Wrapping to get the colours in the rib to my liking

I knitted the ribs in my ‘normal for me’ way and cast off in rib.

I love the resulting Mirrie Dancers hat and look forward to wearing it. 

  1. Photos of last years Ground Elder cardigan and details of the making of this can be found here in three posts of 4 April 18 and 6 April 18 
  2. Apologies for the less than brilliant colour in this post and the last one, I was working in my travelling ‘home’ when I took the photos. 

Mirrie Dancers Hat part 1

I absolutely love the pattern for the Shetland Wool Week hat this year. It has been designed by Elizabeth Johnston who is this year’s well deserved patron. This is special to me as it was Elizabeth that first taught me to spin in Shetland many years ago.... and in effect changed my life. 

The pattern 

I bought a postcard of Mirrie Dancers taken from Unst ...our favourite island in Shetland. (For those wondering what Mirrie Dancers are, they are what we would call ‘The Northern Lights’. ) 

As always I will knit a hat for Michael first, to judge the size and then knit mine, for my small (!?) head, with some tweaking. We chose colours for M’s hat when we had the pleasure to go to Jamieson’s Mill shop in Sandwich when we were in Shetland in June. 

The colours we bought.

So I looked at previous patterns and decided that M’s hat, if it was to go round his head comfortably needed 168 stitches, so that would mean 7 pattern repeats and further adjustment for the crown to have 6 repeats rather than 5 noted in the pattern instructions. As in previous years I punched a card to use for the main body of the hat with the knitting machine. As with other Wool Week hats I would knit the crown and rib in the round using dpns (3) and thus be able to use my knitting belt. 

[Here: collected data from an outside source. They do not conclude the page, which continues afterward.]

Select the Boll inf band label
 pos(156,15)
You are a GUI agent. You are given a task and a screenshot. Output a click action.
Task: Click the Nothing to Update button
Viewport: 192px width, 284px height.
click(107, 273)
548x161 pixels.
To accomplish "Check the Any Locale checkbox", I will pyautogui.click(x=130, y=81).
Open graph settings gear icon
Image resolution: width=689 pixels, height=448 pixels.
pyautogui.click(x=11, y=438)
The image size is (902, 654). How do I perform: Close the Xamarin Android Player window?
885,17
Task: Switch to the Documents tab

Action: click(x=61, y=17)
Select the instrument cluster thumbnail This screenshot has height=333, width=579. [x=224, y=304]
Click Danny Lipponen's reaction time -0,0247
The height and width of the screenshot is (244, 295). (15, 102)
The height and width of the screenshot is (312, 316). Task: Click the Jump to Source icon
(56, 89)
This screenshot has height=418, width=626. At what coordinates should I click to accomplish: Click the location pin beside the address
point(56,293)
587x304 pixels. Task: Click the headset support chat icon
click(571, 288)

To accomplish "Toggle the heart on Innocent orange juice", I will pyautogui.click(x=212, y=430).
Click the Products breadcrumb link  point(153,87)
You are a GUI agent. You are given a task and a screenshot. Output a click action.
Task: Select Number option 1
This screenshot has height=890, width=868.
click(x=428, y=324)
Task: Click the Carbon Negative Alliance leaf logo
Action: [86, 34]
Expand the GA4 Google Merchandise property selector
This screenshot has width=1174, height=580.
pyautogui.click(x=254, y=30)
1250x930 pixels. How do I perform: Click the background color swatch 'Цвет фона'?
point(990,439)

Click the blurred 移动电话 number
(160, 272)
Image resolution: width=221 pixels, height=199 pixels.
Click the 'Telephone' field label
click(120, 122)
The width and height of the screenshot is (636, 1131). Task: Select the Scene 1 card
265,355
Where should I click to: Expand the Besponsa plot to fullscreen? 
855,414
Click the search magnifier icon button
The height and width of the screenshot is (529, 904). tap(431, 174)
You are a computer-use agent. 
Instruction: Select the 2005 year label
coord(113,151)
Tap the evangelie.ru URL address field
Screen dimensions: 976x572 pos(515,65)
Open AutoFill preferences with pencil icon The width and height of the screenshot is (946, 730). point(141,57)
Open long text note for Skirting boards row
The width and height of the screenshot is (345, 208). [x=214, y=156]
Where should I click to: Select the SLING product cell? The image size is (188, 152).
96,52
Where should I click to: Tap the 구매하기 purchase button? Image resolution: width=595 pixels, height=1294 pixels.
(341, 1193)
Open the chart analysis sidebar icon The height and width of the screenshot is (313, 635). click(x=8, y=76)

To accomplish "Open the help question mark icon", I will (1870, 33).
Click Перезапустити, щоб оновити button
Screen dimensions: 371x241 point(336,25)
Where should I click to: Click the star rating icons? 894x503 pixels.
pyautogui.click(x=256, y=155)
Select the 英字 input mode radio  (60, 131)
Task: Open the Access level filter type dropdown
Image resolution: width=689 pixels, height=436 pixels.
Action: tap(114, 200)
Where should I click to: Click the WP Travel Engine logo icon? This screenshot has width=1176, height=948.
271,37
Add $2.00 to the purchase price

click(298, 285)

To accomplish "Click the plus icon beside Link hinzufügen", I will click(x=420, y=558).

I rearranged the colours from Jamieson’s and added another colour in addition to Elizabeth’s original design. In all I used 6 colours. I thought  I would knit a sample using yarns and colours from my stash that were as close as I could manage. I did not have dark grey so used black. 

I was pleased with my rearrangement compared to the pattern and knew I now needed to knit a sample in the real yarns. 

This was just not as striking, the purple was not standing out but appeared so much more muted. 

This shows the importance of : 

   Taking into account the value of all yarns

   Understanding how yarns react with adjacent yarns

   Sampling and sampling ......

So I looked further into my stash and found Shetland black jumper weight wool, left over from weaving the material for my black and red dogtooth skirt (2). 

The hat looked so much better with a black background as this restored the vibrancy of the Mirrie Dancers. The crown knitting was uneventful, I loved the effect given. I knitted the rib downwards again altering the pattern to give what I have began to call my rib. This was first used with the Croft house Wool Week hat in hand dyed meadowsweet yarns (4). Initially I cast off the rib super loosely but it turned out to be too loose so I had to carefully take that out yarn is not good for my eyes and in fact just used a plain rib cast off but on a bigger needle size. 

The completed rib

The full hat will be unveiled at the opening ceremony for Wool Week 2018 where M will wear the hat. 

.... and now for my version...... however I so love this there may just be a matching pair. 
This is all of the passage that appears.